1. Rejewski, M. (1981). “How Polish Mathematicians Deciphered the Enigma,” Annals of the History of Computing, 3(3), pp. 213–234. Rejewski’s own account, written decades after the war, providing the mathematical details of his attack in his own words.

2. Kozaczuk, W. (1984). Enigma: How the German Machine Cipher Was Broken, and How It Was Read by the Allies in World War Two. Translated by Christopher Kasparek. University Publications of America. A comprehensive history of the Polish Enigma work, written by a Polish military historian with access to surviving participants.

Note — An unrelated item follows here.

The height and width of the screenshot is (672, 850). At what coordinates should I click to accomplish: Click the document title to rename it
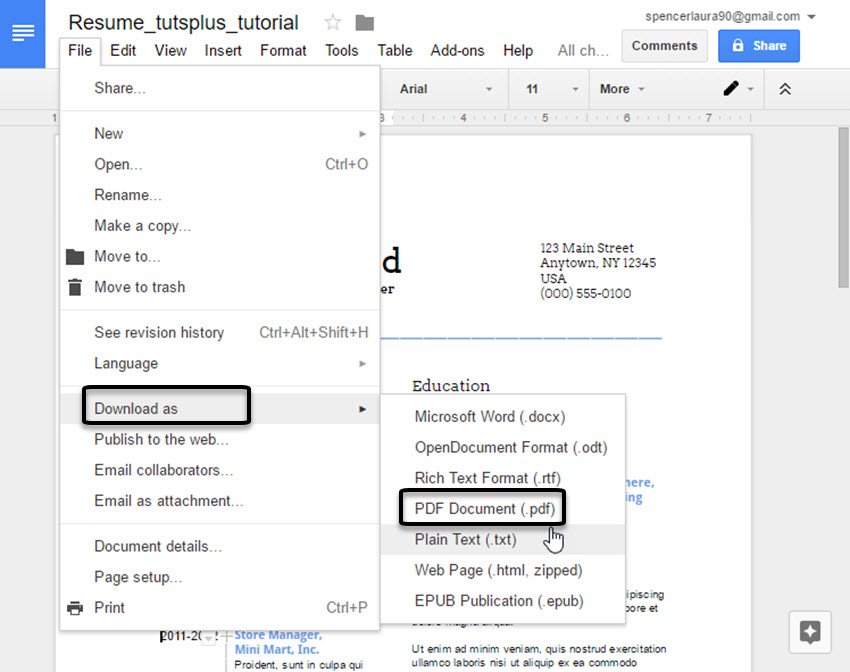(x=183, y=22)
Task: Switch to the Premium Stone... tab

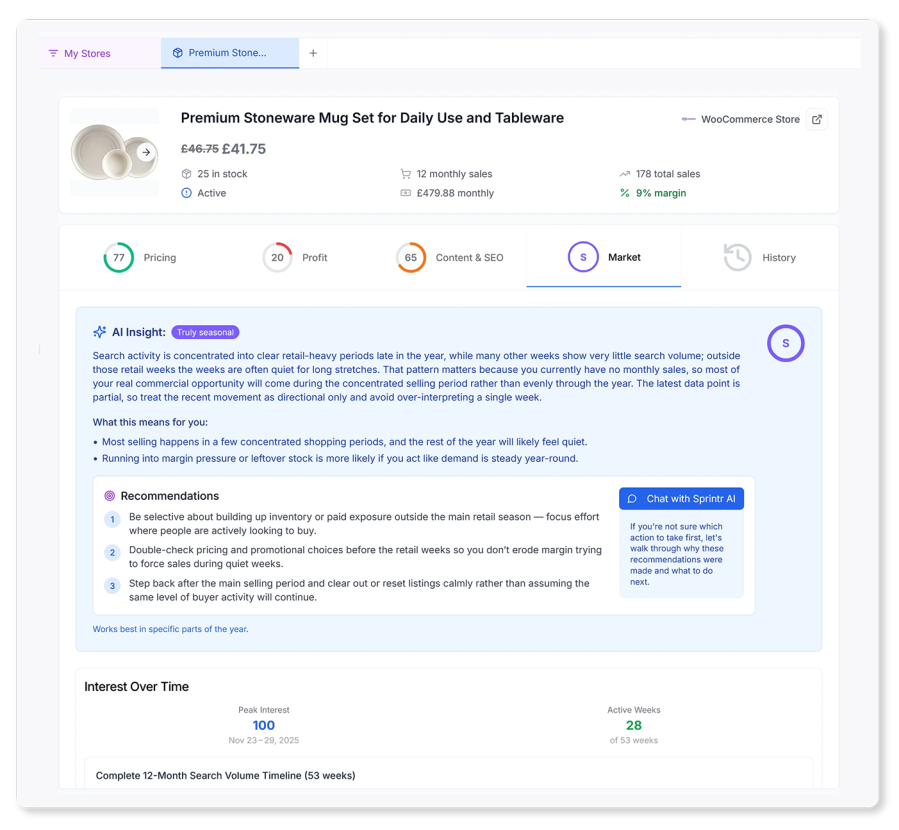Action: point(230,53)
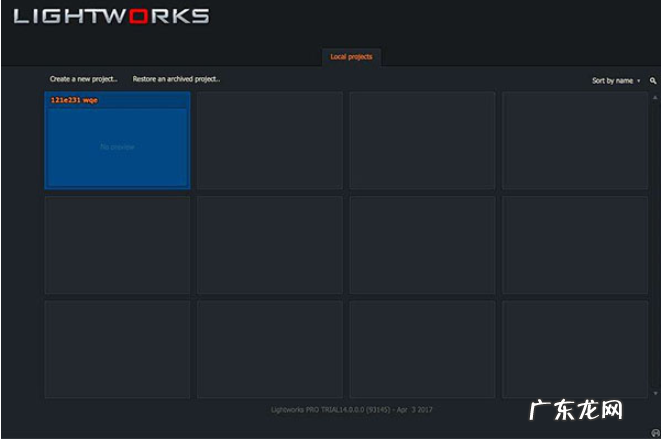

3. Budiansky, S. (2000). Battle of Wits: The Complete Story of Codebreaking in World War II. Free Press. A masterful account integrating the Polish, British, and American cryptanalytic efforts. Chapter 4 gives an accessible treatment of Rejewski’s mathematics.

4. Christensen, C. (2007). “Polish Mathematicians Finding Patterns in Enigma Messages,” Mathematics Magazine, 80(4), pp. 247–273. A detailed mathematical exposition of Rejewski’s method, written for a mathematical audience.

5. Turing, A. M. (c. 1940). “Prof’s Book” (unpublished working notes on Enigma), National Archives, Kew, UK, reference HW 25/3. Turing’s working notes on the Bombe method, which built directly on the Polish foundation.

6. Welchman, G. (1982). The Hut Six Story: Breaking the Enigma Codes. McGraw-Hill. A first-hand account by one of the key Bletchley Park cryptanalysts.